A punto de que me tocara, la señora delante de mi pide 60 paqueticos de refresco en polvo. Le preguntan de qué sabor. No se pone de acuerdo. De uva 20, 20 de naranja, 10 de piña. De limón 15, quince piñas 15 y 15 de cóctel. De uva 25, 15 de mandarina, 10 de manzana. Así está unos diez minutos. Siento dentro mío y por detrás de mí, donde el resto de las personas aguardaban, un odio colectivo mordaz y voraz. Todos andamos con la paciencia corta, con la constancia rota.

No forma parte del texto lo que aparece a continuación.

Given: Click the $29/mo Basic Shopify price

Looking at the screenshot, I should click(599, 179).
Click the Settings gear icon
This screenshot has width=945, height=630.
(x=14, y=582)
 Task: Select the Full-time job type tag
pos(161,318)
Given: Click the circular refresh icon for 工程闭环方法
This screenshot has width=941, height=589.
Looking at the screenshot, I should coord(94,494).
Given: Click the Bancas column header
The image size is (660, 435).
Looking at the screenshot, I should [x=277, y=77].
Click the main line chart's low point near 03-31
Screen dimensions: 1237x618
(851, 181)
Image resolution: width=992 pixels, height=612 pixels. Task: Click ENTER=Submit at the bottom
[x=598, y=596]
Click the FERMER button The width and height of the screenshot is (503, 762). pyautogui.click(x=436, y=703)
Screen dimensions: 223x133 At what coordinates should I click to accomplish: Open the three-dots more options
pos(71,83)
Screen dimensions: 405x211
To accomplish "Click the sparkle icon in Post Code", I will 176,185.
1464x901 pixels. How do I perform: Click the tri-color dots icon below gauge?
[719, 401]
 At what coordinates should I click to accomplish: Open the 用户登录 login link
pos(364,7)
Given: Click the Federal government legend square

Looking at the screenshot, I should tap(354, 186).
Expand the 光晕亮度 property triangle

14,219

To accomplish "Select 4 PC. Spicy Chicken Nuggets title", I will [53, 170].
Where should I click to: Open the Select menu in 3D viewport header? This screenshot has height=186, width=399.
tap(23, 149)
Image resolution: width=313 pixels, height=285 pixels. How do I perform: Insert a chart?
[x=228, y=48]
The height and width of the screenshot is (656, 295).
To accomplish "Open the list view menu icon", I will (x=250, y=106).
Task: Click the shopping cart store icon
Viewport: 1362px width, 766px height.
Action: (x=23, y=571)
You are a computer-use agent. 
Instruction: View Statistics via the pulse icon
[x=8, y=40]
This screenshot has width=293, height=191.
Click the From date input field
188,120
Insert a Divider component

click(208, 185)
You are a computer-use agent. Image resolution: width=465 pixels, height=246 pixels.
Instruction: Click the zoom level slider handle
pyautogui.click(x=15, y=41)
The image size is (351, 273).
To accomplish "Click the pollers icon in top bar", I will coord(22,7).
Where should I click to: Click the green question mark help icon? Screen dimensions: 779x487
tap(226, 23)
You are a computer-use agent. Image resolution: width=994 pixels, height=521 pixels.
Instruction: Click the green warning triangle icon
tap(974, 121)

Cuando al fin alcanzo la reja y pido mis huevos y el QR, la dependiente me explica que no acepta transferencia. Ella se justifica con algo como que tienen todas sus tarjetas a tope. Agradezco, por lo menos, su intento de sinceridad, en otras partes ni siquiera tratan de excusarse.

No obstante, me cuesta moverme. Estuve en cola 30 minutos. La mente se me puso en blanco. Me fijo sin querer, en el cuadro de El Corazón de Jesús, en una de las columnas de la casona, tan comunes en las viviendas coloniales.

Pienso en el episodio bíblico en que Jesús expulsó a los comerciantes del templo. No creo que expulsar a nadie sea la solución. Los exilios y las rupturas nunca han sido la respuesta y entiendo que los vendedores y dueños intentan hacer lo mismo que yo, sobrevivir; pero si el socialismo se define porque el Estado posee los principales medios de producción, en Cuba las mypimes, los cuentapropistas poseen los principales medios de subsistencia. Alguien, y no hablo de santos y apóstoles, debe controlar un poco el caos que se ha vuelto proveer un hogar.

Me tocan el hombro y muy amablemente me piden que me retire, que la la fila debe proseguir. Yo decido no recurrir a un séptimo lugar, a un séptimo cielo. Me marcho a casa. Hoy almorzaré las sobras de ayer y comeré una pizza de esas de 200. Mañana volveré a hacer el recorrido. Por lo menos no seré pobre ni paria hasta un día más, me consuelo.